### Document text
╭──

Gun legislation dies, but local legislators bring back part of bill
On Jan. 10, the parents of a young woman who died in the 2012 Colorado movie theater shooting came to Delaware to urge support for House Bill 88.
The bill would have required mental health professionals to notify law enforcement if they considered a patient potentially dangerous. After zipping through the House 40-1 last year, the bill appeared to be a slam dunk to pass the state Senate. Instead, it lost badly, 13-6, after drawing intense opposition from gun rights advocates.
Last week, the Senate had one more chance to reconsider the bill. It died without even generating enough support to bring it up for debate.
Attorney General Beau Biden had backed the bill but didn’t show up at Legislative Hall, prompting a legitimate comment in the News Journal from Senate Minority Leader F. Gary Simpson, R-Milford: If the bill is so important, Biden should have been at Legislative Hall to rally support.
As it was, it becomes another question mark for Biden, who was treated in August for an unknown illness at a leading cancer center in Houston. Since then, his only public comment has been that he’s been given a clean bill of health. He has declined to answer questions.
It’s possible that Biden was too busy to come to Dover or that he knew the bill was a sure loser and not worth the time and effort. But that’s the problem. We don’t know, and the lack of information from Biden spurs speculation.

╰──

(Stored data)
╭──

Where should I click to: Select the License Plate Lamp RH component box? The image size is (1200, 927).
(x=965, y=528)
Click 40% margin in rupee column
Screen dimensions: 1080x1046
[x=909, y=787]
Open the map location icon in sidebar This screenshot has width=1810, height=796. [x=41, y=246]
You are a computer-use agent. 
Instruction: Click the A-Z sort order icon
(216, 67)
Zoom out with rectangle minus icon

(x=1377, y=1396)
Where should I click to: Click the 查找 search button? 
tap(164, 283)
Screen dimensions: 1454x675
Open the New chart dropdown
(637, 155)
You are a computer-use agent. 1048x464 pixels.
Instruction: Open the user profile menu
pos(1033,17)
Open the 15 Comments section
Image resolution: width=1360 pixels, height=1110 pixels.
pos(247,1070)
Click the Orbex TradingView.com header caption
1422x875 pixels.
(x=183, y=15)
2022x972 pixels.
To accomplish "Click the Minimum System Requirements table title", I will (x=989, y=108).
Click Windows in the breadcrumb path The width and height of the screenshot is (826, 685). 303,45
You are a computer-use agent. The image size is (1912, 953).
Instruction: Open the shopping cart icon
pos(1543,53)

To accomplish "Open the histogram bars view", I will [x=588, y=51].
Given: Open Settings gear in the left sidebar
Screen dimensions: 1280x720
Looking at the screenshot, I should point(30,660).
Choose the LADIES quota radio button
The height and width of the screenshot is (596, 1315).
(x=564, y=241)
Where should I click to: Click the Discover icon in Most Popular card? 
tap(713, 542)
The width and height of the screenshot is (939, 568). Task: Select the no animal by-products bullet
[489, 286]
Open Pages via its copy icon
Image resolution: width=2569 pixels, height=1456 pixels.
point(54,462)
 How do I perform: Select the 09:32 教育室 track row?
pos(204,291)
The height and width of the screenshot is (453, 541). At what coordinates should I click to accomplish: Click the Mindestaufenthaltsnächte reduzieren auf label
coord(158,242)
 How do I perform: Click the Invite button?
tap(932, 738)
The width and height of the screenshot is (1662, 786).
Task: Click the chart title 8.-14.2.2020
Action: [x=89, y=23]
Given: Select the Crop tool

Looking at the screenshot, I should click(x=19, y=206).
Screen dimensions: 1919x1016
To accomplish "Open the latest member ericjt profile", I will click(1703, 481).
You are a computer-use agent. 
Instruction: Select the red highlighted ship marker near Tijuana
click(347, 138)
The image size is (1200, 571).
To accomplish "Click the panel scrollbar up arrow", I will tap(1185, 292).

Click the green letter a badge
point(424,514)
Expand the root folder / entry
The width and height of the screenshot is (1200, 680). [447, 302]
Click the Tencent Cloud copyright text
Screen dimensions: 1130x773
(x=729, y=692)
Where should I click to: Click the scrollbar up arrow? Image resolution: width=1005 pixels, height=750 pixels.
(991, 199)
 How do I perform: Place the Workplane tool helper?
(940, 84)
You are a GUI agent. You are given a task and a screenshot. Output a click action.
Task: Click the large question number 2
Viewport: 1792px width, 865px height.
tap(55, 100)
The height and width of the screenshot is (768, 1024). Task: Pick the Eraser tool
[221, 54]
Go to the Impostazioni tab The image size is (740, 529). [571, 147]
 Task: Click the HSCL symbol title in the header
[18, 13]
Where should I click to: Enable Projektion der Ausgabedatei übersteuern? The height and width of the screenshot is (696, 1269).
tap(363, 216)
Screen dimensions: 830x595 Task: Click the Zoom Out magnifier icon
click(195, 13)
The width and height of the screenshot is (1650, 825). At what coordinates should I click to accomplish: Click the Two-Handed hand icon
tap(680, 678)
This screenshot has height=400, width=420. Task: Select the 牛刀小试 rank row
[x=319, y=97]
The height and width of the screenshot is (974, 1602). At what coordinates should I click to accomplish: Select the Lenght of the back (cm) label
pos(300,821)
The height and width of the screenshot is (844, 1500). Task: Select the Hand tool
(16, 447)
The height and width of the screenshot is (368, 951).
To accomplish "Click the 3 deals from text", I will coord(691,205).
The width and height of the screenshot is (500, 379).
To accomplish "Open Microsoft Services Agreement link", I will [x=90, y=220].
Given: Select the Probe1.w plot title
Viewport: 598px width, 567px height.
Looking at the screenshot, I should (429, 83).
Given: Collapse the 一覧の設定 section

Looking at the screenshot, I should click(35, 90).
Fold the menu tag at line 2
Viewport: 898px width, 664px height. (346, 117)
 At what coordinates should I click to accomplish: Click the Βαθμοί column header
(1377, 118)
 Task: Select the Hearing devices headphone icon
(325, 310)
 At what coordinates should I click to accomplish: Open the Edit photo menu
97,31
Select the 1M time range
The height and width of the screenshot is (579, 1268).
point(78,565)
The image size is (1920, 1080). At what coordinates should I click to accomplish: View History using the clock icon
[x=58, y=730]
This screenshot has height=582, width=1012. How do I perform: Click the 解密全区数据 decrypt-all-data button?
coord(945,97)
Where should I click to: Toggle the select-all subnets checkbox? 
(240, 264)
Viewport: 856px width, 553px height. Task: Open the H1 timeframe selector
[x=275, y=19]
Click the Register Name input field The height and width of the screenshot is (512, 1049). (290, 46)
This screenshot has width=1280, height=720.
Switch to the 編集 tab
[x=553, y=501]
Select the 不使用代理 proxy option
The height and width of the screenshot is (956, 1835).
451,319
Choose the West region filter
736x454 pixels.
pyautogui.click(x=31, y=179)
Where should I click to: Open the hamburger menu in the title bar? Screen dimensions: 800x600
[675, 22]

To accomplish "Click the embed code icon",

╰──

### Tasks to carry out
A. Decide whether each statement agrees with the article on the Delaware gun bill, answering yes or no and quoting the words of the article that settle it: (i) House Bill 88 passed the House by a vote of 40-1. (ii) The bill was expected to fail in the state Senate. (iii) Attorney General Beau Biden did not appear at Legislative Hall.
B. Duplicate the part of the article on the Delaware gun bill between "As it was, it" and "Biden spurs speculation.", inclusive.
The material stored here was taken from a different source than the article.

### Per-task answers
A.
(i) Yes: "After zipping through the House 40-1 last year"
(ii) No: "the bill appeared to be a slam dunk to pass the state Senate"
(iii) Yes: "didn’t show up at Legislative Hall"

B.
As it was, it becomes another question mark for Biden, who was treated in August for an unknown illness at a leading cancer center in Houston. Since then, his only public comment has been that he’s been given a clean bill of health. He has declined to answer questions.
It’s possible that Biden was too busy to come to Dover or that he knew the bill was a sure loser and not worth the time and effort. But that’s the problem. We don’t know, and the lack of information from Biden spurs speculation.